Posted December 21, 2010
I always look for contrast in a story and this one has it in abundance, starting with the two main characters.
Dallin, imposing in stature and personality, a respected member of society, knows his past. He's recalled it time and again in an attempt to blunt the pain of memory. What Dallin doesn't know, or won't admit to, are the secrets hidden there.
Wil has spent most of his life doing his best to be small and invisible. A solitary character running from his own past, he knows little about himself but he does know one of Dallin's secrets. And Wil has his own good reasons for not wanting to share it with him.
Their paths cross when Dallin is called upon to investigate a crime. The events that follow set them, reluctantly, on a path together. There follows a gradual and tenuous building of trust between the two, by Wil because he has no choice, and Dallin because he has made a decision from which there is no return.
For me the high quality of the characterisation made getting to know Wil and Dallin a joy. The insightful reflections of the characters through the course of the story are deeply revealing and leave no doubt as to why they make decisions that, without that subtle exposition, would seem untenable and out of character.

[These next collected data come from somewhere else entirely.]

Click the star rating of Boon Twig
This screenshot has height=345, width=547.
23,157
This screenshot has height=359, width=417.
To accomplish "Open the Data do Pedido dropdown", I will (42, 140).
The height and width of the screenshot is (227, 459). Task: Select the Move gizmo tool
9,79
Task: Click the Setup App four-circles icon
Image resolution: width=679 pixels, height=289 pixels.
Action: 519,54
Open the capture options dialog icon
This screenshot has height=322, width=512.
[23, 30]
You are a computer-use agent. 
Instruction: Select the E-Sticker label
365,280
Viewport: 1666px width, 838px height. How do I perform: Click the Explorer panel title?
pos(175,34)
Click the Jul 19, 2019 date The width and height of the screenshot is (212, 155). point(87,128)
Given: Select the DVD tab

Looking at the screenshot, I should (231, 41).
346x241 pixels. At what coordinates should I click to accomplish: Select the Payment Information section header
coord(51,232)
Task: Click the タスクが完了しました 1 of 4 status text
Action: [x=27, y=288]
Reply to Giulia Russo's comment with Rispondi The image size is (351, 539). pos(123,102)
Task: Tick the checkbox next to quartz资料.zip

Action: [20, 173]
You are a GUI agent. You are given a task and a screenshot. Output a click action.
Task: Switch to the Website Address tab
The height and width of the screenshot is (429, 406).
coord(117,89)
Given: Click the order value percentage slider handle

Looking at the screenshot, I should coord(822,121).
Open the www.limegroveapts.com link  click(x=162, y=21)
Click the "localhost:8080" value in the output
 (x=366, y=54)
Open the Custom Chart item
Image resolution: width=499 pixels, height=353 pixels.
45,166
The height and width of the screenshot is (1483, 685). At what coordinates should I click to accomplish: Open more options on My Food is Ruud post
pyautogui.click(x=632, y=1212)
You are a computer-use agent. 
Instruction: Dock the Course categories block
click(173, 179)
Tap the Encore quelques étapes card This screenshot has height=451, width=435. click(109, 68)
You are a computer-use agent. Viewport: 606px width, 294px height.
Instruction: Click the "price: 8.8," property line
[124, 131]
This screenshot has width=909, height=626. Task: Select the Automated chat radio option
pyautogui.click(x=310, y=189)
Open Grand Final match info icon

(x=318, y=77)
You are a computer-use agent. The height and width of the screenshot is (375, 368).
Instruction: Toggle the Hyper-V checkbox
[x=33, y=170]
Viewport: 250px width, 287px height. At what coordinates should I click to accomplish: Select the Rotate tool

The writer demonstrates a wonderful sense of timing which she uses to inject humour between the characters and just as effectively to create a feeling of threat and urgency to the plot. Her worldbuilding is wonderfully evocative; rich in vivid atmospheric imagery. The plot is intelligent, has intrigue and some nice, unexpected `twisty bits' that made this a truly engrossing read.
This is book one of a trilogy and I can't wait for the next instalment.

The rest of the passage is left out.